La biscuiterie Le Goff, implantée depuis 76 ans à Saint-Martin-des-Champs, près de Morlaix dans le Finistère, n’a finalement trouvé aucun repreneur. Ses 45 salariés se retrouvent donc sans emploi, comme l’a révélé Ouest France dans son édition du jour.

Ce qu'il faut retenir

  • 45 postes supprimés après l’échec de la recherche d’un repreneur pour la biscuiterie Le Goff, fondée en 1950.
  • L’entreprise était installée à Saint-Martin-des-Champs (Finistère), à proximité de Morlaix.
  • La fermeture intervient après 76 ans d’activité, marquant la fin d’une histoire industrielle locale.
  • Aucun plan social ou mesure de reclassement n’a encore été annoncé par les dirigeants.

Une entreprise centenaire en quête d’avenir

Fondée en 1950, la biscuiterie Le Goff avait traversé les décennies comme un acteur local de la production de biscuits bretons.
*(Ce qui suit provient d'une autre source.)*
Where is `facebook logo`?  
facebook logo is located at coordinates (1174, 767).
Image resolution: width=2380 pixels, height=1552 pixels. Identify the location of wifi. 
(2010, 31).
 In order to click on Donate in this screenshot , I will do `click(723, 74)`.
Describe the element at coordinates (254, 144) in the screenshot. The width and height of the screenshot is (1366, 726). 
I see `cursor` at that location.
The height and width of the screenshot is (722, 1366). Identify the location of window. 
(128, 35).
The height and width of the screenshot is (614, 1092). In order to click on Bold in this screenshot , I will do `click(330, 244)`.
Pourtant, malgré son ancrage historique, l’entreprise n’a pas réussi à séduire un repreneur, malgré des mois de recherches. Son dernier dirigeant, non cité dans l’article, n’a pas souhaité réagir publiquement à l’annonce de la fermeture, selon Ouest France.

Les salariés, dont certains travaillaient dans l’usine depuis plusieurs années, se retrouvent aujourd’hui sans solution immédiate. Aucun détail n’a été communiqué sur les raisons de l’échec des négociations, que ce soit en interne ou avec des investisseurs externes. Les syndicats n’ont pas, non plus, fait état de mobilisations ou de revendications particulières à ce stade.

Un secteur en mutation, une économie locale fragilisée

La disparition de la biscuiterie Le Goff s’inscrit dans un contexte plus large de mutations industrielles en Bretagne. Le secteur agroalimentaire breton, bien que puissant, subit des pressions concurrentielles accrues, notamment face aux grands groupes internationaux et à la hausse des coûts de production. Saint-Martin-des-Champs, commune de moins de 5 000 habitants, perd ainsi l’un de ses derniers sites industriels significatifs.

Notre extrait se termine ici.